Data for this task>
###

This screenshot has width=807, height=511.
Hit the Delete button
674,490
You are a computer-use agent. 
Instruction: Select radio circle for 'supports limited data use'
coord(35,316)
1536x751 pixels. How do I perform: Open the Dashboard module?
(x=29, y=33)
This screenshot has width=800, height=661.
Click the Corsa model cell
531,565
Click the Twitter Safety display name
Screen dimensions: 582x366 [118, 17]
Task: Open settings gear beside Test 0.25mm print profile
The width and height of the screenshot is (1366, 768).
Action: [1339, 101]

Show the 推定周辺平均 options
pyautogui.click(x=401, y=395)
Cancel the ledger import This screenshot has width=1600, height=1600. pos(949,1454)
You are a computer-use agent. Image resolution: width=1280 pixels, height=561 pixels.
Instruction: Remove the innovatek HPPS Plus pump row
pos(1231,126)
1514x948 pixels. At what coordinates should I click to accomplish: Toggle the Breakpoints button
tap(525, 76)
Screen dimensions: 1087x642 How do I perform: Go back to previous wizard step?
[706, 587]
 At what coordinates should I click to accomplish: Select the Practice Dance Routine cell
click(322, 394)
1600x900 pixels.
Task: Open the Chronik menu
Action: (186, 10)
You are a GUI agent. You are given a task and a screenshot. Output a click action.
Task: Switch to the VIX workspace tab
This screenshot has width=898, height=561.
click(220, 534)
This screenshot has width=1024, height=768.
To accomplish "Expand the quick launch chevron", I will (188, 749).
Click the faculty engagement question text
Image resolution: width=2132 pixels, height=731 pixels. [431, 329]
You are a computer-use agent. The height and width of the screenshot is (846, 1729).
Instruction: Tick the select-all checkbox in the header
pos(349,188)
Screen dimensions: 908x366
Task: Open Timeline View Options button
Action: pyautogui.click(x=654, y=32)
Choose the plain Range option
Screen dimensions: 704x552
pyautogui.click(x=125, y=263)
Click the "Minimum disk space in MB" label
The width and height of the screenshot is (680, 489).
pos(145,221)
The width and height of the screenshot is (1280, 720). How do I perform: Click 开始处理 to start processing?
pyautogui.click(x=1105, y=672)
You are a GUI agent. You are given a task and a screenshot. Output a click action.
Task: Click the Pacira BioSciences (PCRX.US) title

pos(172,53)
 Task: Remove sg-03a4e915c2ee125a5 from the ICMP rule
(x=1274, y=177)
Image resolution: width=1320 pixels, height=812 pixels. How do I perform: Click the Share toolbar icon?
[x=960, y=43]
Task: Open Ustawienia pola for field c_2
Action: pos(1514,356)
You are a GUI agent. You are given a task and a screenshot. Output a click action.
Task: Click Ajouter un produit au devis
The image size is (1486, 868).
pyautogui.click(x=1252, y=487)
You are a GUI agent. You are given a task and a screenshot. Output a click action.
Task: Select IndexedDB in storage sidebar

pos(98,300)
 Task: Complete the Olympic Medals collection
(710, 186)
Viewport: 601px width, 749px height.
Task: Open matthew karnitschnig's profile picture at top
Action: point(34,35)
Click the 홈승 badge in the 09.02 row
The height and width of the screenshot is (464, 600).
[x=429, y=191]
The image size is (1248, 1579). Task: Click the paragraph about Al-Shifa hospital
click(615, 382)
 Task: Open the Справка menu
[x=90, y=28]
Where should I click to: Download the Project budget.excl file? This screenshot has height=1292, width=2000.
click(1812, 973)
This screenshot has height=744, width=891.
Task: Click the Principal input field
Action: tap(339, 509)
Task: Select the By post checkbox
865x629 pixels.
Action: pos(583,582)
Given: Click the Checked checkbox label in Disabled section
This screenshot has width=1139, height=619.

###

What to do>
Repeat the material above in full, quoting it exactly.

Final answer>
This screenshot has width=807, height=511.
Hit the Delete button
674,490
You are a computer-use agent. 
Instruction: Select radio circle for 'supports limited data use'
coord(35,316)
1536x751 pixels. How do I perform: Open the Dashboard module?
(x=29, y=33)
This screenshot has width=800, height=661.
Click the Corsa model cell
531,565
Click the Twitter Safety display name
Screen dimensions: 582x366 [118, 17]
Task: Open settings gear beside Test 0.25mm print profile
The width and height of the screenshot is (1366, 768).
Action: [1339, 101]

Show the 推定周辺平均 options
pyautogui.click(x=401, y=395)
Cancel the ledger import This screenshot has width=1600, height=1600. pos(949,1454)
You are a computer-use agent. Image resolution: width=1280 pixels, height=561 pixels.
Instruction: Remove the innovatek HPPS Plus pump row
pos(1231,126)
1514x948 pixels. At what coordinates should I click to accomplish: Toggle the Breakpoints button
tap(525, 76)
Screen dimensions: 1087x642 How do I perform: Go back to previous wizard step?
[706, 587]
 At what coordinates should I click to accomplish: Select the Practice Dance Routine cell
click(322, 394)
1600x900 pixels.
Task: Open the Chronik menu
Action: (186, 10)
You are a GUI agent. You are given a task and a screenshot. Output a click action.
Task: Switch to the VIX workspace tab
This screenshot has width=898, height=561.
click(220, 534)
This screenshot has width=1024, height=768.
To accomplish "Expand the quick launch chevron", I will (188, 749).
Click the faculty engagement question text
Image resolution: width=2132 pixels, height=731 pixels. [431, 329]
You are a computer-use agent. The height and width of the screenshot is (846, 1729).
Instruction: Tick the select-all checkbox in the header
pos(349,188)
Screen dimensions: 908x366
Task: Open Timeline View Options button
Action: pyautogui.click(x=654, y=32)
Choose the plain Range option
Screen dimensions: 704x552
pyautogui.click(x=125, y=263)
Click the "Minimum disk space in MB" label
The width and height of the screenshot is (680, 489).
pos(145,221)
The width and height of the screenshot is (1280, 720). How do I perform: Click 开始处理 to start processing?
pyautogui.click(x=1105, y=672)
You are a GUI agent. You are given a task and a screenshot. Output a click action.
Task: Click the Pacira BioSciences (PCRX.US) title

pos(172,53)
 Task: Remove sg-03a4e915c2ee125a5 from the ICMP rule
(x=1274, y=177)
Image resolution: width=1320 pixels, height=812 pixels. How do I perform: Click the Share toolbar icon?
[x=960, y=43]
Task: Open Ustawienia pola for field c_2
Action: pos(1514,356)
You are a GUI agent. You are given a task and a screenshot. Output a click action.
Task: Click Ajouter un produit au devis
The image size is (1486, 868).
pyautogui.click(x=1252, y=487)
You are a GUI agent. You are given a task and a screenshot. Output a click action.
Task: Select IndexedDB in storage sidebar

pos(98,300)
 Task: Complete the Olympic Medals collection
(710, 186)
Viewport: 601px width, 749px height.
Task: Open matthew karnitschnig's profile picture at top
Action: point(34,35)
Click the 홈승 badge in the 09.02 row
The height and width of the screenshot is (464, 600).
[x=429, y=191]
The image size is (1248, 1579). Task: Click the paragraph about Al-Shifa hospital
click(615, 382)
 Task: Open the Справка menu
[x=90, y=28]
Where should I click to: Download the Project budget.excl file? This screenshot has height=1292, width=2000.
click(1812, 973)
This screenshot has height=744, width=891.
Task: Click the Principal input field
Action: tap(339, 509)
Task: Select the By post checkbox
865x629 pixels.
Action: pos(583,582)
Given: Click the Checked checkbox label in Disabled section
This screenshot has width=1139, height=619.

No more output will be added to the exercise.